Lasting Damage From Fen-Phen Drug?
Study Shows Lingering Heart Valve Problems in Former Users of Banned Obesity Drugs Fenfluramine and Dexfenfluramine
WebMD News Archive
WebMD spoke with cardiologist William O'Neill, MD, FACC, FSCAI, about the study.
O'Neill, who didn't work on the study, is executive dean of clinical affairs and a professor of medicine at the University of Miami's Miller School of Medicine.
"It's pretty clear cut that the rare side effect of the fen-phen administration was inflammation and then fibrosis of the valves. The problem is that there's just so much litigation wrapped around this and anxiety that it's hard to know what the actual indications for valve surgery were in many of the patients," O'Neill tells WebMD.
O'Neill notes that regurgitation "can definitely worsen," but he says it's "a little hard to believe that the regurgitation improved," and that "small differences in the echo[cardiogram] could just be chance observations."

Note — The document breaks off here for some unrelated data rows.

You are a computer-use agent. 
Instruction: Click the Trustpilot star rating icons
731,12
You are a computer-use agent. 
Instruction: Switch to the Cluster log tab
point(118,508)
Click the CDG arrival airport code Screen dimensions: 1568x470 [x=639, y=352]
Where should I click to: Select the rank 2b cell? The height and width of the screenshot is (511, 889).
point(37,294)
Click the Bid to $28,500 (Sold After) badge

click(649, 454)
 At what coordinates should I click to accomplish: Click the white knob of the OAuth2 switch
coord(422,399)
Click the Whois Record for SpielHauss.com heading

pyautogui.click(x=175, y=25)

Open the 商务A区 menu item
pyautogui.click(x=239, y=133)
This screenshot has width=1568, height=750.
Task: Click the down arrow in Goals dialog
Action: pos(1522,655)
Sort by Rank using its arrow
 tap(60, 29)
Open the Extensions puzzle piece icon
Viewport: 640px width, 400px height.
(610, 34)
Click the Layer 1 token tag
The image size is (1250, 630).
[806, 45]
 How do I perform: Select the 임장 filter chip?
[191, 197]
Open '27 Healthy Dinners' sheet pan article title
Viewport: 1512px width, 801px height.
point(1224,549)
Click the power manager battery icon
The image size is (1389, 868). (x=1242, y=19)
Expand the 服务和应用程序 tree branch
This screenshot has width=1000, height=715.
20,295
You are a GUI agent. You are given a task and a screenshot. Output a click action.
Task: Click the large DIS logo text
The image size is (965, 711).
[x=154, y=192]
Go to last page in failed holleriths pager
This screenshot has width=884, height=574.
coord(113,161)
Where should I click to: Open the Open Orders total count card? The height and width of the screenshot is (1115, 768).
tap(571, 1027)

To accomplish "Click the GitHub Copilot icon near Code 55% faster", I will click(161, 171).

"If it severely worsens, I believe it. If it only mildly worsens or mildly improves, then I would say it's probably just variations based on the measurement," O'Neill says.
Asked what he would tell former fen-phen users, O'Neill says that "probably everybody that's been on fen-phen has probably already had an echocardiogram," but that people who are concerned should see a cardiologist and get an echocardiogram.
"That's the first thing," says O'Neill. "The second thing is that I would really be hesitant to recommend surgery unless the patients became really symptomatic. Just to do surgery because they've got these lesions is really not appropriate."
O'Neill says symptoms of valve problems may include severe bloating or swelling of the legs, or severe shortness of breath during exercise.